The government has revealed that 93 magistrates' courts are to be closed in England and Wales.
Justice Minister Jonathan Djanogly also said the government would shut 49 county courts, as part of its deficit-reduction programme.
These figures are slightly down from 103 magistrates' courts and 54 county courts previously marked for closure.
Mr Djanogly told MPs the current system was "unsustainable", but Labour accused the coalition of "crude cost-cutting".
The magistrates' courts previously listed for closure but which will be reprieved are at Abergavenny, Harlow, Kettering, Newbury, Newton Abbott, Skipton, Spalding, Stroud, Waltham Forest and Worksop.

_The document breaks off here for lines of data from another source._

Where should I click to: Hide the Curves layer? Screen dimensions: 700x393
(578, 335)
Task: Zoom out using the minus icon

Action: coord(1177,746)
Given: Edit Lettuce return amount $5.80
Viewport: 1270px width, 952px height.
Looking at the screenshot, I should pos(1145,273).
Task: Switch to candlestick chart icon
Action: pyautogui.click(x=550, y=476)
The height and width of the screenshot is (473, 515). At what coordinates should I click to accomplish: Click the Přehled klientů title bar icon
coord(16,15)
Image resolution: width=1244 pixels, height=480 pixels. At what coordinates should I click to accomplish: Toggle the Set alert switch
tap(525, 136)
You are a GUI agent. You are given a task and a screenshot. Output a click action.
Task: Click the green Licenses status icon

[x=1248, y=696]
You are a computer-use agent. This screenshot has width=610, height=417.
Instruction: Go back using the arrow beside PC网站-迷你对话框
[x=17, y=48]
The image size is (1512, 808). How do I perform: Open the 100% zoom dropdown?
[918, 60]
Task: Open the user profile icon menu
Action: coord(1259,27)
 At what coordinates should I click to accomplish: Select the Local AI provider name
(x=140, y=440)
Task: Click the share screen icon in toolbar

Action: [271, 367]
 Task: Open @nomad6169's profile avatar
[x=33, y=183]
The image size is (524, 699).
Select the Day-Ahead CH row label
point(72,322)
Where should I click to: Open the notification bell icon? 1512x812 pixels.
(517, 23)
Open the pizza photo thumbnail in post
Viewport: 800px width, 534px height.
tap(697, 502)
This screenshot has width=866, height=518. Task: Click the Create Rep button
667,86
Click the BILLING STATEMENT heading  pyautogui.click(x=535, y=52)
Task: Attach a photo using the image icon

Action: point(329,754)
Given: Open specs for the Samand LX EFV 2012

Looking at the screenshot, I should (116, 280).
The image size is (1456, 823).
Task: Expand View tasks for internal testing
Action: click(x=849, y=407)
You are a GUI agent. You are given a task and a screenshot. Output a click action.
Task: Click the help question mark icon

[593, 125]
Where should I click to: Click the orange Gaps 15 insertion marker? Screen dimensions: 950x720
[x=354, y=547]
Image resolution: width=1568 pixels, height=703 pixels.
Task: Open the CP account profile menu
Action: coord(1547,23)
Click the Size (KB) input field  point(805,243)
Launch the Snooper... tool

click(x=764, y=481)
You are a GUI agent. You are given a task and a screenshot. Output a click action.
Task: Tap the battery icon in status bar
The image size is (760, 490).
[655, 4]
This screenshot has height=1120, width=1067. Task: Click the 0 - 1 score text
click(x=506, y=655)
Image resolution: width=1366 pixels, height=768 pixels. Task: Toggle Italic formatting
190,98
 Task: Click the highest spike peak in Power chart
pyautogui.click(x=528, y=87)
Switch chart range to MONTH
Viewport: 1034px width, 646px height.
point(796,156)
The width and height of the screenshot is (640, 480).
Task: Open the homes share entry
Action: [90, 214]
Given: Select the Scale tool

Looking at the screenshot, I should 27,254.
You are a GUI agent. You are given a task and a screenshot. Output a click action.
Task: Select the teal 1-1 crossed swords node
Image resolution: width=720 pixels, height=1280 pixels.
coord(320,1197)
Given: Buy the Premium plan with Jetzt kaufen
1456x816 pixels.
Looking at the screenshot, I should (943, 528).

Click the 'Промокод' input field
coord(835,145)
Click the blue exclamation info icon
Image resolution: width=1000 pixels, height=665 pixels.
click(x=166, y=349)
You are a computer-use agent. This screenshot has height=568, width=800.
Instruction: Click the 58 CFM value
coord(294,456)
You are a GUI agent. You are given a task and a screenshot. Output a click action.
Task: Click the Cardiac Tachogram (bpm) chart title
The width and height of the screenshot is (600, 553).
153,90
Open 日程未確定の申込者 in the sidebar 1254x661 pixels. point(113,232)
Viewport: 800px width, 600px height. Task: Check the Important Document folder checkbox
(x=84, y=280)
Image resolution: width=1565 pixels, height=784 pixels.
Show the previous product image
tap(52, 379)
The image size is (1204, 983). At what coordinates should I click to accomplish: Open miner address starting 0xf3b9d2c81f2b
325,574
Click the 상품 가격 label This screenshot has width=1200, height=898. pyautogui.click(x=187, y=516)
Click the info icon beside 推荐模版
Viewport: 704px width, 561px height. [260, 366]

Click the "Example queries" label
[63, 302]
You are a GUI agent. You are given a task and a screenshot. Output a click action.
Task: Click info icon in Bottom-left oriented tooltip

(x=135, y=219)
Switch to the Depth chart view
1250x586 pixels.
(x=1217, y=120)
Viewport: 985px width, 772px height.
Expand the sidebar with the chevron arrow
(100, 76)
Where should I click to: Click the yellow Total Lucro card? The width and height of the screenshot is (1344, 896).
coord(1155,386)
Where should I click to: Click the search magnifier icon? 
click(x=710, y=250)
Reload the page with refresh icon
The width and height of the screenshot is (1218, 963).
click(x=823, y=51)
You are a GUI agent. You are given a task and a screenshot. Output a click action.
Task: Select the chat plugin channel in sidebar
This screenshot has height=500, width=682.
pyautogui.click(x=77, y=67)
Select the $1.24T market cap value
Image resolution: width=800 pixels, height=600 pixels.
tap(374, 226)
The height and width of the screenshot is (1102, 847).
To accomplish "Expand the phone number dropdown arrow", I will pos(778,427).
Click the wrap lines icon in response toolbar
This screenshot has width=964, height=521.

The county courts that will stay open are Barnsley, Bury, Llangefni, City of London and Skipton.
In a statement to the Commons, Mr Djanogly said changes to the court system would mean a "better, more efficient and more modern" system of justice, with premises modernised.
He added: "It's unacceptable that dozens of buildings never intended to be, and not fit to be, modern court buildings are still in use."
Mr Djanogly also said that the changes would mean 85% of people could still get to their nearest court within an hour via public transport - down from 90% currently.
But for Labour, shadow justice minister Andrew Slaughter said: "Courts are not like Facebook or Tesco. They are an important part of many communities, in the same way that people regard police stations or town halls."
People would be "inconvenienced" and "disconcerted by the changes, he added, saying: "Isn't it true that this is a crude, cost-cutting exercise with none of the benefits [Mr Djanogly] claims?"
There are some 300 magistrates' courts, which deal with most minor crimes, crown court committal hearings and licensing applications.
It is estimated that the closure programme will save the government at least £15m a year in running costs, plus an extra £22m in maintaining the buildings.
There are almost 29,000 magistrates in England and Wales. They are volunteers drawn from the community and deal with nine out of 10 cases that come before the courts.
Most cases are heard by three magistrates who only receive expenses and allowances to cover loss of earnings. District judges also appear at magistrates' courts to deal with more complex cases that do not need to be sent to full trial at Crown Court.
County Courts deal with most cases brought under civil law. These include divorces and family disputes, business cases, housing issues, accident claims and small claims.